In February 1998, 994 Only Stores, which currently owns 48% of
Universal's outstanding common stock, made an offer to purchase all issued
and to-be-issued shares of the Company's common stock for approximately
$830,000. This transaction is contingent upon the approval of the
stockholders and other customary closing conditions and should not be relied
upon as a source of funding for future cash flow requirements.
During July 1998, the Company issued an additional 1.5 million shares of
common stock to Universal through the conversion of $450,000 of its revolving
note payable to Universal. This transaction increased Universal's ownership
interest in the Company from 40.5% to 54.8%.
FORWARD LOOKING INFORMATION
Information contained in this Form 10-Q includes "forward-looking
statements" within the meaning of the Private Securities Litigation Reform Act
of 1995, which can be identified by the use of forward-looking terminology such
as "may", "will", "expect", "plan", "anticipate", "estimate", or "continue" or
the negative thereof or other variations thereon or comparable terminology.
There are certain important factors that could cause results to differ
materially from those anticipated by some of these forward-looking statements.

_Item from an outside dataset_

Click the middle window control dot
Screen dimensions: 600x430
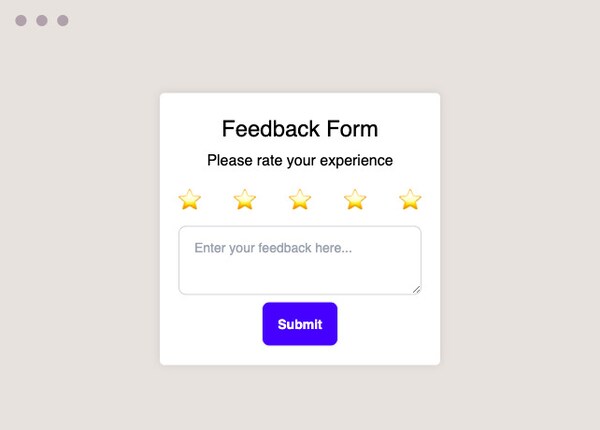click(42, 20)
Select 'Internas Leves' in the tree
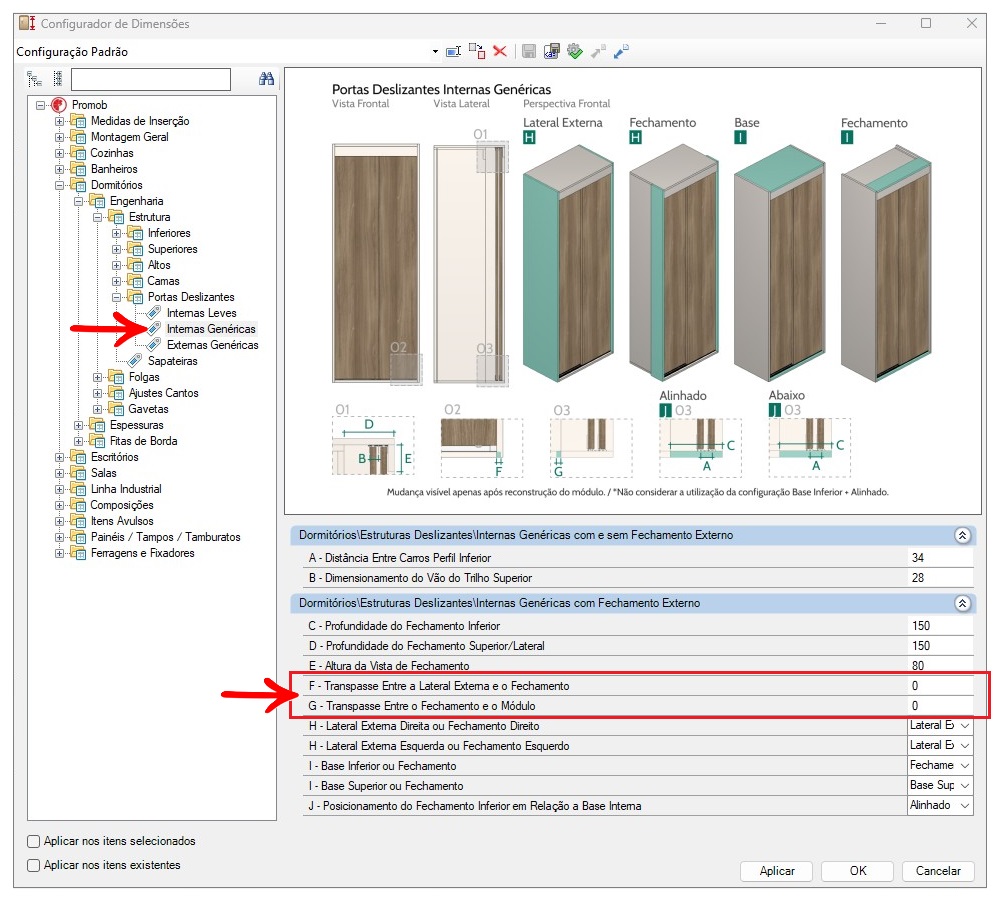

Investors are cautioned that all forward-looking statements involve risks and
uncertainty. The factors, among others, that could cause actual results to
differ materially include: the ability of the Company to obtain adequate sources
of funding, the Company's ability to execute its business plan, competitive
pressures on sales and pricing, increases in other costs which cannot be
recovered through improved pricing of merchandise, and the adverse effect of
weather conditions on retail sales.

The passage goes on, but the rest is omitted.